Reproduce every one of the records below word for word, keeping each line as it is.

Word and element pointing entries

********

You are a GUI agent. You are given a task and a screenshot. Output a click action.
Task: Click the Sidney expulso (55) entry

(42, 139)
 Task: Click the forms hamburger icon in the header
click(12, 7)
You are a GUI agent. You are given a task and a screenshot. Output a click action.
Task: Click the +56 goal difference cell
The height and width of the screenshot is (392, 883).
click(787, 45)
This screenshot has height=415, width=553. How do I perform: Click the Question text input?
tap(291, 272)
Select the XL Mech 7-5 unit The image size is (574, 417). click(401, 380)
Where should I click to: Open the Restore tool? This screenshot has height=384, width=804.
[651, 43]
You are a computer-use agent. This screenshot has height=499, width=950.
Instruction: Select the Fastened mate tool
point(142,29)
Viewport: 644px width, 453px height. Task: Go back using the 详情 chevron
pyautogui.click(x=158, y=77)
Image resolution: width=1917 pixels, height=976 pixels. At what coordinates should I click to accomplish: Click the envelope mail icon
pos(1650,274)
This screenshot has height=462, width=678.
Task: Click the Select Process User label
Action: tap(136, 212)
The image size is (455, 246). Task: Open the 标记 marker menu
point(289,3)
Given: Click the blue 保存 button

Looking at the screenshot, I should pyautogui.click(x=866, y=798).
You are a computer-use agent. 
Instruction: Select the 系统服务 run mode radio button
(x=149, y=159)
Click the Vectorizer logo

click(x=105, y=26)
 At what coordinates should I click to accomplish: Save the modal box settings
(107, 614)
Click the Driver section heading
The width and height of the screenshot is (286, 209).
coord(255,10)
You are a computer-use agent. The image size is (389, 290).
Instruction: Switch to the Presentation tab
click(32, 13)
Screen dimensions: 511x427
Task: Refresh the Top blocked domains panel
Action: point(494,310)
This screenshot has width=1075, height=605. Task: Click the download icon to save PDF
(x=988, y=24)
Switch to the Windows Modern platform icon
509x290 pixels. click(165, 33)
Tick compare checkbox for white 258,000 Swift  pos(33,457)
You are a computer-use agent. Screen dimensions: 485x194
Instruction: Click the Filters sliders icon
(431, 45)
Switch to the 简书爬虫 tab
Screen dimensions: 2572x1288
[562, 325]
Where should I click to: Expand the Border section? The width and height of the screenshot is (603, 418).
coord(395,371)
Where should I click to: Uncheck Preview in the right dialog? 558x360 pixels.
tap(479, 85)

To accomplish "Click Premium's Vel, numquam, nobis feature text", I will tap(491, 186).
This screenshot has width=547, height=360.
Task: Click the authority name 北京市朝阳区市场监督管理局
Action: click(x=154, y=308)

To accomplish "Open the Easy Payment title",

********

• EXERCISE SOLUTION
You are a GUI agent. You are given a task and a screenshot. Output a click action.
Task: Click the Sidney expulso (55) entry

(42, 139)
 Task: Click the forms hamburger icon in the header
click(12, 7)
You are a GUI agent. You are given a task and a screenshot. Output a click action.
Task: Click the +56 goal difference cell
The height and width of the screenshot is (392, 883).
click(787, 45)
This screenshot has height=415, width=553. How do I perform: Click the Question text input?
tap(291, 272)
Select the XL Mech 7-5 unit The image size is (574, 417). click(401, 380)
Where should I click to: Open the Restore tool? This screenshot has height=384, width=804.
[651, 43]
You are a computer-use agent. This screenshot has height=499, width=950.
Instruction: Select the Fastened mate tool
point(142,29)
Viewport: 644px width, 453px height. Task: Go back using the 详情 chevron
pyautogui.click(x=158, y=77)
Image resolution: width=1917 pixels, height=976 pixels. At what coordinates should I click to accomplish: Click the envelope mail icon
pos(1650,274)
This screenshot has height=462, width=678.
Task: Click the Select Process User label
Action: tap(136, 212)
The image size is (455, 246). Task: Open the 标记 marker menu
point(289,3)
Given: Click the blue 保存 button

Looking at the screenshot, I should pyautogui.click(x=866, y=798).
You are a computer-use agent. 
Instruction: Select the 系统服务 run mode radio button
(x=149, y=159)
Click the Vectorizer logo

click(x=105, y=26)
 At what coordinates should I click to accomplish: Save the modal box settings
(107, 614)
Click the Driver section heading
The width and height of the screenshot is (286, 209).
coord(255,10)
You are a computer-use agent. The image size is (389, 290).
Instruction: Switch to the Presentation tab
click(32, 13)
Screen dimensions: 511x427
Task: Refresh the Top blocked domains panel
Action: point(494,310)
This screenshot has width=1075, height=605. Task: Click the download icon to save PDF
(x=988, y=24)
Switch to the Windows Modern platform icon
509x290 pixels. click(165, 33)
Tick compare checkbox for white 258,000 Swift  pos(33,457)
You are a computer-use agent. Screen dimensions: 485x194
Instruction: Click the Filters sliders icon
(431, 45)
Switch to the 简书爬虫 tab
Screen dimensions: 2572x1288
[562, 325]
Where should I click to: Expand the Border section? The width and height of the screenshot is (603, 418).
coord(395,371)
Where should I click to: Uncheck Preview in the right dialog? 558x360 pixels.
tap(479, 85)

To accomplish "Click Premium's Vel, numquam, nobis feature text", I will tap(491, 186).
This screenshot has width=547, height=360.
Task: Click the authority name 北京市朝阳区市场监督管理局
Action: click(x=154, y=308)

To accomplish "Open the Easy Payment title",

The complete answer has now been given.